→ **Problem requirements**:
Retyping the records exactly is the whole task.

→ **Task input**:
┌──
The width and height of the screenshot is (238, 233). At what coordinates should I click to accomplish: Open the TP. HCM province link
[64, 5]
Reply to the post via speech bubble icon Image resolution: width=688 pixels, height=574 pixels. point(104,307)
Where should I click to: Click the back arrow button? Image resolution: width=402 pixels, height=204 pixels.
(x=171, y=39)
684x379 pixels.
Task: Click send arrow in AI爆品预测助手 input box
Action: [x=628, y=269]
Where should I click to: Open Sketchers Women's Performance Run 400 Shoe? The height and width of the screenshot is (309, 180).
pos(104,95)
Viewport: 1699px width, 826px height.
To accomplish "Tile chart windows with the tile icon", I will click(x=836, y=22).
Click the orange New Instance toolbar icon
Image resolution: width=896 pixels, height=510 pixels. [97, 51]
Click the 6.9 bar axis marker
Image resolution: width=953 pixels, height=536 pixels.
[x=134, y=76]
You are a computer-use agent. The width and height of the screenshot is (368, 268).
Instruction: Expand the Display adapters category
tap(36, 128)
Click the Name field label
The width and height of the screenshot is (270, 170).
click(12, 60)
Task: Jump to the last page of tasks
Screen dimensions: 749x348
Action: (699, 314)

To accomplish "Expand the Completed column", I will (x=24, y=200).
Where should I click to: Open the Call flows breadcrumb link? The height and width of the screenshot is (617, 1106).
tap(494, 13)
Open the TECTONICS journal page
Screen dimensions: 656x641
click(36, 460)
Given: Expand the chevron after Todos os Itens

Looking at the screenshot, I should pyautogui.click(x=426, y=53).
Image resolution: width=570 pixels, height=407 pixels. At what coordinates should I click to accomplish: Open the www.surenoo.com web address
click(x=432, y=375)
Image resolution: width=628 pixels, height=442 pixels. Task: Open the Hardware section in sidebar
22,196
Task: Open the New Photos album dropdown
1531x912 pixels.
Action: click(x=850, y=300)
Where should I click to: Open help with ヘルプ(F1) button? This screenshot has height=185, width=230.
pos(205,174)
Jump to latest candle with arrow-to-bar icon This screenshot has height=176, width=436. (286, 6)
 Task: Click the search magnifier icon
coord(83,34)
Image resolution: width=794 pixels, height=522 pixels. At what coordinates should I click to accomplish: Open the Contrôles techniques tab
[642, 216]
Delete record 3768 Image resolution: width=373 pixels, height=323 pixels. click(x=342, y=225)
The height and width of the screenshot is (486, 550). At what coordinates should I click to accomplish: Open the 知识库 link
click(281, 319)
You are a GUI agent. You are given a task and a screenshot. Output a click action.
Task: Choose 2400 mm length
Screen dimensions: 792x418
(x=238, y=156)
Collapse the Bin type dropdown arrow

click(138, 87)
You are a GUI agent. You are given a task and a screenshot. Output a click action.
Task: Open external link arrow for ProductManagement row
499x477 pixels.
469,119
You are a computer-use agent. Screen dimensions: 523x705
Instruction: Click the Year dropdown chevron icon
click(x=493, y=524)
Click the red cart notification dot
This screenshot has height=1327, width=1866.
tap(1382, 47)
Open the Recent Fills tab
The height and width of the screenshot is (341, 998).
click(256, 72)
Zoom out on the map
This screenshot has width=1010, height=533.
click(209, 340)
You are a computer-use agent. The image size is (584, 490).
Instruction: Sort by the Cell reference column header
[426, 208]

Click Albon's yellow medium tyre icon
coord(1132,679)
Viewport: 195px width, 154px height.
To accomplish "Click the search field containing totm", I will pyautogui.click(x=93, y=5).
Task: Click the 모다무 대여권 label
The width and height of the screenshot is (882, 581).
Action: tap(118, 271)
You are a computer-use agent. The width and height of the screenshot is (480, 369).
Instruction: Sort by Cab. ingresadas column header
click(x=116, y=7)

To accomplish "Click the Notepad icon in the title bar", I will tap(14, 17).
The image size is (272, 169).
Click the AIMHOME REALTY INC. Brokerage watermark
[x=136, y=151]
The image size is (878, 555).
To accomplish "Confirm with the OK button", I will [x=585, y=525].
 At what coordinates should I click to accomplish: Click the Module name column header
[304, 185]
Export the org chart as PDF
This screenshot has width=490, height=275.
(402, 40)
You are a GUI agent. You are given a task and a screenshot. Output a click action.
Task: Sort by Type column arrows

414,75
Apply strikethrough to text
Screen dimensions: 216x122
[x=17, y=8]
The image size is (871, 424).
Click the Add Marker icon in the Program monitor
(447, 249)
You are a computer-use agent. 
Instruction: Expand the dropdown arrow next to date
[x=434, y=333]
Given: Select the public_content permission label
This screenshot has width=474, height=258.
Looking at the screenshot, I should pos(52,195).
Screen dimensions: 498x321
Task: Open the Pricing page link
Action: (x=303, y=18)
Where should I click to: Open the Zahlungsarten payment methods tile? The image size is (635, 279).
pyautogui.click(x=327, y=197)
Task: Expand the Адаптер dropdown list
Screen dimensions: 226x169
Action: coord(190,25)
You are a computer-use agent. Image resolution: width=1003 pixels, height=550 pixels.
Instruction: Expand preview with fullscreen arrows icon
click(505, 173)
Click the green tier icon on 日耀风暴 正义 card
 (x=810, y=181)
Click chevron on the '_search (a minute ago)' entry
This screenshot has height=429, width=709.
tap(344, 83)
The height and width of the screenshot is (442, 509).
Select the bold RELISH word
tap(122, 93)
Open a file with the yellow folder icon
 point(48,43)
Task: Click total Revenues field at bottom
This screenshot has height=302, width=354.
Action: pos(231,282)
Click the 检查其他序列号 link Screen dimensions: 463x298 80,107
└──
→ **Solved exercise**:
The width and height of the screenshot is (238, 233). At what coordinates should I click to accomplish: Open the TP. HCM province link
[64, 5]
Reply to the post via speech bubble icon Image resolution: width=688 pixels, height=574 pixels. point(104,307)
Where should I click to: Click the back arrow button? Image resolution: width=402 pixels, height=204 pixels.
(x=171, y=39)
684x379 pixels.
Task: Click send arrow in AI爆品预测助手 input box
Action: [x=628, y=269]
Where should I click to: Open Sketchers Women's Performance Run 400 Shoe? The height and width of the screenshot is (309, 180).
pos(104,95)
Viewport: 1699px width, 826px height.
To accomplish "Tile chart windows with the tile icon", I will click(x=836, y=22).
Click the orange New Instance toolbar icon
Image resolution: width=896 pixels, height=510 pixels. [97, 51]
Click the 6.9 bar axis marker
Image resolution: width=953 pixels, height=536 pixels.
[x=134, y=76]
You are a computer-use agent. The width and height of the screenshot is (368, 268).
Instruction: Expand the Display adapters category
tap(36, 128)
Click the Name field label
The width and height of the screenshot is (270, 170).
click(12, 60)
Task: Jump to the last page of tasks
Screen dimensions: 749x348
Action: (699, 314)

To accomplish "Expand the Completed column", I will (x=24, y=200).
Where should I click to: Open the Call flows breadcrumb link? The height and width of the screenshot is (617, 1106).
tap(494, 13)
Open the TECTONICS journal page
Screen dimensions: 656x641
click(36, 460)
Given: Expand the chevron after Todos os Itens

Looking at the screenshot, I should pyautogui.click(x=426, y=53).
Image resolution: width=570 pixels, height=407 pixels. At what coordinates should I click to accomplish: Open the www.surenoo.com web address
click(x=432, y=375)
Image resolution: width=628 pixels, height=442 pixels. Task: Open the Hardware section in sidebar
22,196
Task: Open the New Photos album dropdown
1531x912 pixels.
Action: click(x=850, y=300)
Where should I click to: Open help with ヘルプ(F1) button? This screenshot has height=185, width=230.
pos(205,174)
Jump to latest candle with arrow-to-bar icon This screenshot has height=176, width=436. (286, 6)
 Task: Click the search magnifier icon
coord(83,34)
Image resolution: width=794 pixels, height=522 pixels. At what coordinates should I click to accomplish: Open the Contrôles techniques tab
[642, 216]
Delete record 3768 Image resolution: width=373 pixels, height=323 pixels. click(x=342, y=225)
The height and width of the screenshot is (486, 550). At what coordinates should I click to accomplish: Open the 知识库 link
click(281, 319)
You are a GUI agent. You are given a task and a screenshot. Output a click action.
Task: Choose 2400 mm length
Screen dimensions: 792x418
(x=238, y=156)
Collapse the Bin type dropdown arrow

click(138, 87)
You are a GUI agent. You are given a task and a screenshot. Output a click action.
Task: Open external link arrow for ProductManagement row
499x477 pixels.
469,119
You are a computer-use agent. Screen dimensions: 523x705
Instruction: Click the Year dropdown chevron icon
click(x=493, y=524)
Click the red cart notification dot
This screenshot has height=1327, width=1866.
tap(1382, 47)
Open the Recent Fills tab
The height and width of the screenshot is (341, 998).
click(256, 72)
Zoom out on the map
This screenshot has width=1010, height=533.
click(209, 340)
You are a computer-use agent. The image size is (584, 490).
Instruction: Sort by the Cell reference column header
[426, 208]

Click Albon's yellow medium tyre icon
coord(1132,679)
Viewport: 195px width, 154px height.
To accomplish "Click the search field containing totm", I will pyautogui.click(x=93, y=5).
Task: Click the 모다무 대여권 label
The width and height of the screenshot is (882, 581).
Action: tap(118, 271)
You are a computer-use agent. The width and height of the screenshot is (480, 369).
Instruction: Sort by Cab. ingresadas column header
click(x=116, y=7)

To accomplish "Click the Notepad icon in the title bar", I will tap(14, 17).
The image size is (272, 169).
Click the AIMHOME REALTY INC. Brokerage watermark
[x=136, y=151]
The image size is (878, 555).
To accomplish "Confirm with the OK button", I will [x=585, y=525].
 At what coordinates should I click to accomplish: Click the Module name column header
[304, 185]
Export the org chart as PDF
This screenshot has width=490, height=275.
(402, 40)
You are a GUI agent. You are given a task and a screenshot. Output a click action.
Task: Sort by Type column arrows

414,75
Apply strikethrough to text
Screen dimensions: 216x122
[x=17, y=8]
The image size is (871, 424).
Click the Add Marker icon in the Program monitor
(447, 249)
You are a computer-use agent. 
Instruction: Expand the dropdown arrow next to date
[x=434, y=333]
Given: Select the public_content permission label
This screenshot has width=474, height=258.
Looking at the screenshot, I should pos(52,195).
Screen dimensions: 498x321
Task: Open the Pricing page link
Action: (x=303, y=18)
Where should I click to: Open the Zahlungsarten payment methods tile? The image size is (635, 279).
pyautogui.click(x=327, y=197)
Task: Expand the Адаптер dropdown list
Screen dimensions: 226x169
Action: coord(190,25)
You are a computer-use agent. Image resolution: width=1003 pixels, height=550 pixels.
Instruction: Expand preview with fullscreen arrows icon
click(505, 173)
Click the green tier icon on 日耀风暴 正义 card
 (x=810, y=181)
Click chevron on the '_search (a minute ago)' entry
This screenshot has height=429, width=709.
tap(344, 83)
The height and width of the screenshot is (442, 509).
Select the bold RELISH word
tap(122, 93)
Open a file with the yellow folder icon
 point(48,43)
Task: Click total Revenues field at bottom
This screenshot has height=302, width=354.
Action: pos(231,282)
Click the 检查其他序列号 link Screen dimensions: 463x298 80,107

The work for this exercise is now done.